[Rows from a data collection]

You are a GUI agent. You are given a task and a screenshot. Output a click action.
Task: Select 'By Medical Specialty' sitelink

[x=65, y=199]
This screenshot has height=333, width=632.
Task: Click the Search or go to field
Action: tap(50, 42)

PROBLEM TO WORK ON: Rewrite the rows above, swapping "GUI agent" for "interface agent" and keeping everything else the same.

SOLUTION TO THE EXERCISE:
You are a interface agent. You are given a task and a screenshot. Output a click action.
Task: Select 'By Medical Specialty' sitelink

[x=65, y=199]
This screenshot has height=333, width=632.
Task: Click the Search or go to field
Action: tap(50, 42)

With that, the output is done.